▶ [Task details]
Print out each entry below exactly, please.
Excerpted data Start Marker
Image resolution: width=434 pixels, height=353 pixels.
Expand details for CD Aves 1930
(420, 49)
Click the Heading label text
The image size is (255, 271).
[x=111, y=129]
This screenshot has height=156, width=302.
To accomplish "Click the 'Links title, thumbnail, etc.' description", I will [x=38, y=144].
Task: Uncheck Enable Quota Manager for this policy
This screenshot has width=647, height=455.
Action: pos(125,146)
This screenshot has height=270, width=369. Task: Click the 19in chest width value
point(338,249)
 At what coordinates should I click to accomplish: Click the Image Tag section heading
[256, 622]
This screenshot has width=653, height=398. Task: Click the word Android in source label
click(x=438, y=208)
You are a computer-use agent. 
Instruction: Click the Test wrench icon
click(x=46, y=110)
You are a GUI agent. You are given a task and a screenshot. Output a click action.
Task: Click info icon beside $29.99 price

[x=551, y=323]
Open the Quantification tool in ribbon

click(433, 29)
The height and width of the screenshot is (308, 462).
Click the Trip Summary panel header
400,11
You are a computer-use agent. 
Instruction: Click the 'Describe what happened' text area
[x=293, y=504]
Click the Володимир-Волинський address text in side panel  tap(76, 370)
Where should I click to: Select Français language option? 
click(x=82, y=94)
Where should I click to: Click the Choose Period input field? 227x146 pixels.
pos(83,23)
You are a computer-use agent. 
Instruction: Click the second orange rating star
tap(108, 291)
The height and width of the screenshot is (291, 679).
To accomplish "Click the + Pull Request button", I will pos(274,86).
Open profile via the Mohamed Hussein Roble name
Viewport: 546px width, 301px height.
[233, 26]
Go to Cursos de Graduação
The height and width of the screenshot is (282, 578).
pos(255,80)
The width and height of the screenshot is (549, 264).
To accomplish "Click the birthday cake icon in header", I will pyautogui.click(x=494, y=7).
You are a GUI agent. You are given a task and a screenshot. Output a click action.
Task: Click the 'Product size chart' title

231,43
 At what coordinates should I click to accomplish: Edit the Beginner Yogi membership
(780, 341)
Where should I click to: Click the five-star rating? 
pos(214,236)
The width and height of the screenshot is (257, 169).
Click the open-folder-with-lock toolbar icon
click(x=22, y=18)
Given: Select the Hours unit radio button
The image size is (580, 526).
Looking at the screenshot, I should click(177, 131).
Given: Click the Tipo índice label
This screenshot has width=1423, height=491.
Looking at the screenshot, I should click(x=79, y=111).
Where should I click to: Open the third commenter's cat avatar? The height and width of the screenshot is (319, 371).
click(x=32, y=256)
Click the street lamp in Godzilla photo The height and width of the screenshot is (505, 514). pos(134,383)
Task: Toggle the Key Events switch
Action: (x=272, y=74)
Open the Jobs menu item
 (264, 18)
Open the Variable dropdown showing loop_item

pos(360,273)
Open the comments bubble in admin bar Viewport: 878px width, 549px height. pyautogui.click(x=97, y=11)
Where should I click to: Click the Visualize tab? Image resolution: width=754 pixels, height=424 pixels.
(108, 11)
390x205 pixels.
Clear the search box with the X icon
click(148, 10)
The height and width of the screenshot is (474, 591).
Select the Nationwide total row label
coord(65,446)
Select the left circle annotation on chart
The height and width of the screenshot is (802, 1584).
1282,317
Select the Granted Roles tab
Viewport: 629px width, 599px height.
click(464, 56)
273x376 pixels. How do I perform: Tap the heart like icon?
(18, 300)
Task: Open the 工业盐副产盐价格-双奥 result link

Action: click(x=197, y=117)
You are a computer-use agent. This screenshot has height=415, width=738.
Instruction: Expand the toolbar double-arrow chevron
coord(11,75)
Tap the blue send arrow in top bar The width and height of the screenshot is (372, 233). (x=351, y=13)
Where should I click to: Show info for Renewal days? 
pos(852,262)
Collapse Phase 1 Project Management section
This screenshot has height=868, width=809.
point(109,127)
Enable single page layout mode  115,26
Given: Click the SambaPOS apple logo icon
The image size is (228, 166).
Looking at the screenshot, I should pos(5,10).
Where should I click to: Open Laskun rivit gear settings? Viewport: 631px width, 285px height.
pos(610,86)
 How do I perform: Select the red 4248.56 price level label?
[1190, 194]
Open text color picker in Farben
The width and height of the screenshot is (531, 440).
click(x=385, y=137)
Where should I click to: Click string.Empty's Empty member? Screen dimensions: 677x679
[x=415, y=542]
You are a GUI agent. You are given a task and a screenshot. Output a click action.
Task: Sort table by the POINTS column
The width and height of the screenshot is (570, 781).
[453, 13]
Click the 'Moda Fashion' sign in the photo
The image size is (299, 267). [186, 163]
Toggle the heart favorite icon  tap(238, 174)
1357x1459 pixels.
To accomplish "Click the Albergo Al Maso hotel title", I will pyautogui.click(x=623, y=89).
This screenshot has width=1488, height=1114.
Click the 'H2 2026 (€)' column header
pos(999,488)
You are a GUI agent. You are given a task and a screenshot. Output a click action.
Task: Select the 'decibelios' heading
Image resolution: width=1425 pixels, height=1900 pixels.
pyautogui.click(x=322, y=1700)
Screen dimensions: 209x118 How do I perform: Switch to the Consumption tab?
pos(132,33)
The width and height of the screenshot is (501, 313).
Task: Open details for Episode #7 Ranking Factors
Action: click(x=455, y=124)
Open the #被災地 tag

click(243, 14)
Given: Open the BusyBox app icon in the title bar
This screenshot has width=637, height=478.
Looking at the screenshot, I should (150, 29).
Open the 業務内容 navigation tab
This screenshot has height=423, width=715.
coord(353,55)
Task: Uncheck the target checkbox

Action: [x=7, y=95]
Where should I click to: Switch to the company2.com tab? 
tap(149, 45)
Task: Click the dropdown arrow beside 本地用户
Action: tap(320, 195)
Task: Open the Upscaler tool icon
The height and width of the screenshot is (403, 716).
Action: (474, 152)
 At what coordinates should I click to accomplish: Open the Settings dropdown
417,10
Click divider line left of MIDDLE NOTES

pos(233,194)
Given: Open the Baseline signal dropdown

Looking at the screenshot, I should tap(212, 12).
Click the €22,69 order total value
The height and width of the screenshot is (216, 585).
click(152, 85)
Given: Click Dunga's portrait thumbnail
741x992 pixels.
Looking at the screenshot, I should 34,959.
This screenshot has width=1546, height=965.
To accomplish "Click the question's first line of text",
Excerpted data End Marker
▶ [Task answer]
Image resolution: width=434 pixels, height=353 pixels.
Expand details for CD Aves 1930
(420, 49)
Click the Heading label text
The image size is (255, 271).
[x=111, y=129]
This screenshot has height=156, width=302.
To accomplish "Click the 'Links title, thumbnail, etc.' description", I will [x=38, y=144].
Task: Uncheck Enable Quota Manager for this policy
This screenshot has width=647, height=455.
Action: pos(125,146)
This screenshot has height=270, width=369. Task: Click the 19in chest width value
point(338,249)
 At what coordinates should I click to accomplish: Click the Image Tag section heading
[256, 622]
This screenshot has width=653, height=398. Task: Click the word Android in source label
click(x=438, y=208)
You are a computer-use agent. 
Instruction: Click the Test wrench icon
click(x=46, y=110)
You are a GUI agent. You are given a task and a screenshot. Output a click action.
Task: Click info icon beside $29.99 price

[x=551, y=323]
Open the Quantification tool in ribbon

click(433, 29)
The height and width of the screenshot is (308, 462).
Click the Trip Summary panel header
400,11
You are a computer-use agent. 
Instruction: Click the 'Describe what happened' text area
[x=293, y=504]
Click the Володимир-Волинський address text in side panel  tap(76, 370)
Where should I click to: Select Français language option? 
click(x=82, y=94)
Where should I click to: Click the Choose Period input field? 227x146 pixels.
pos(83,23)
You are a computer-use agent. 
Instruction: Click the second orange rating star
tap(108, 291)
The height and width of the screenshot is (291, 679).
To accomplish "Click the + Pull Request button", I will pos(274,86).
Open profile via the Mohamed Hussein Roble name
Viewport: 546px width, 301px height.
[233, 26]
Go to Cursos de Graduação
The height and width of the screenshot is (282, 578).
pos(255,80)
The width and height of the screenshot is (549, 264).
To accomplish "Click the birthday cake icon in header", I will pyautogui.click(x=494, y=7).
You are a GUI agent. You are given a task and a screenshot. Output a click action.
Task: Click the 'Product size chart' title

231,43
 At what coordinates should I click to accomplish: Edit the Beginner Yogi membership
(780, 341)
Where should I click to: Click the five-star rating? 
pos(214,236)
The width and height of the screenshot is (257, 169).
Click the open-folder-with-lock toolbar icon
click(x=22, y=18)
Given: Select the Hours unit radio button
The image size is (580, 526).
Looking at the screenshot, I should click(177, 131).
Given: Click the Tipo índice label
This screenshot has width=1423, height=491.
Looking at the screenshot, I should click(x=79, y=111).
Where should I click to: Open the third commenter's cat avatar? The height and width of the screenshot is (319, 371).
click(x=32, y=256)
Click the street lamp in Godzilla photo The height and width of the screenshot is (505, 514). pos(134,383)
Task: Toggle the Key Events switch
Action: (x=272, y=74)
Open the Jobs menu item
 (264, 18)
Open the Variable dropdown showing loop_item

pos(360,273)
Open the comments bubble in admin bar Viewport: 878px width, 549px height. pyautogui.click(x=97, y=11)
Where should I click to: Click the Visualize tab? Image resolution: width=754 pixels, height=424 pixels.
(108, 11)
390x205 pixels.
Clear the search box with the X icon
click(148, 10)
The height and width of the screenshot is (474, 591).
Select the Nationwide total row label
coord(65,446)
Select the left circle annotation on chart
The height and width of the screenshot is (802, 1584).
1282,317
Select the Granted Roles tab
Viewport: 629px width, 599px height.
click(464, 56)
273x376 pixels. How do I perform: Tap the heart like icon?
(18, 300)
Task: Open the 工业盐副产盐价格-双奥 result link

Action: click(x=197, y=117)
You are a computer-use agent. This screenshot has height=415, width=738.
Instruction: Expand the toolbar double-arrow chevron
coord(11,75)
Tap the blue send arrow in top bar The width and height of the screenshot is (372, 233). (x=351, y=13)
Where should I click to: Show info for Renewal days? 
pos(852,262)
Collapse Phase 1 Project Management section
This screenshot has height=868, width=809.
point(109,127)
Enable single page layout mode  115,26
Given: Click the SambaPOS apple logo icon
The image size is (228, 166).
Looking at the screenshot, I should pos(5,10).
Where should I click to: Open Laskun rivit gear settings? Viewport: 631px width, 285px height.
pos(610,86)
 How do I perform: Select the red 4248.56 price level label?
[1190, 194]
Open text color picker in Farben
The width and height of the screenshot is (531, 440).
click(x=385, y=137)
Where should I click to: Click string.Empty's Empty member? Screen dimensions: 677x679
[x=415, y=542]
You are a GUI agent. You are given a task and a screenshot. Output a click action.
Task: Sort table by the POINTS column
The width and height of the screenshot is (570, 781).
[453, 13]
Click the 'Moda Fashion' sign in the photo
The image size is (299, 267). [186, 163]
Toggle the heart favorite icon  tap(238, 174)
1357x1459 pixels.
To accomplish "Click the Albergo Al Maso hotel title", I will pyautogui.click(x=623, y=89).
This screenshot has width=1488, height=1114.
Click the 'H2 2026 (€)' column header
pos(999,488)
You are a GUI agent. You are given a task and a screenshot. Output a click action.
Task: Select the 'decibelios' heading
Image resolution: width=1425 pixels, height=1900 pixels.
pyautogui.click(x=322, y=1700)
Screen dimensions: 209x118 How do I perform: Switch to the Consumption tab?
pos(132,33)
The width and height of the screenshot is (501, 313).
Task: Open details for Episode #7 Ranking Factors
Action: click(x=455, y=124)
Open the #被災地 tag

click(243, 14)
Given: Open the BusyBox app icon in the title bar
This screenshot has width=637, height=478.
Looking at the screenshot, I should (150, 29).
Open the 業務内容 navigation tab
This screenshot has height=423, width=715.
coord(353,55)
Task: Uncheck the target checkbox

Action: [x=7, y=95]
Where should I click to: Switch to the company2.com tab? 
tap(149, 45)
Task: Click the dropdown arrow beside 本地用户
Action: tap(320, 195)
Task: Open the Upscaler tool icon
The height and width of the screenshot is (403, 716).
Action: (474, 152)
 At what coordinates should I click to accomplish: Open the Settings dropdown
417,10
Click divider line left of MIDDLE NOTES

pos(233,194)
Given: Open the Baseline signal dropdown

Looking at the screenshot, I should tap(212, 12).
Click the €22,69 order total value
The height and width of the screenshot is (216, 585).
click(152, 85)
Given: Click Dunga's portrait thumbnail
741x992 pixels.
Looking at the screenshot, I should 34,959.
This screenshot has width=1546, height=965.
To accomplish "Click the question's first line of text",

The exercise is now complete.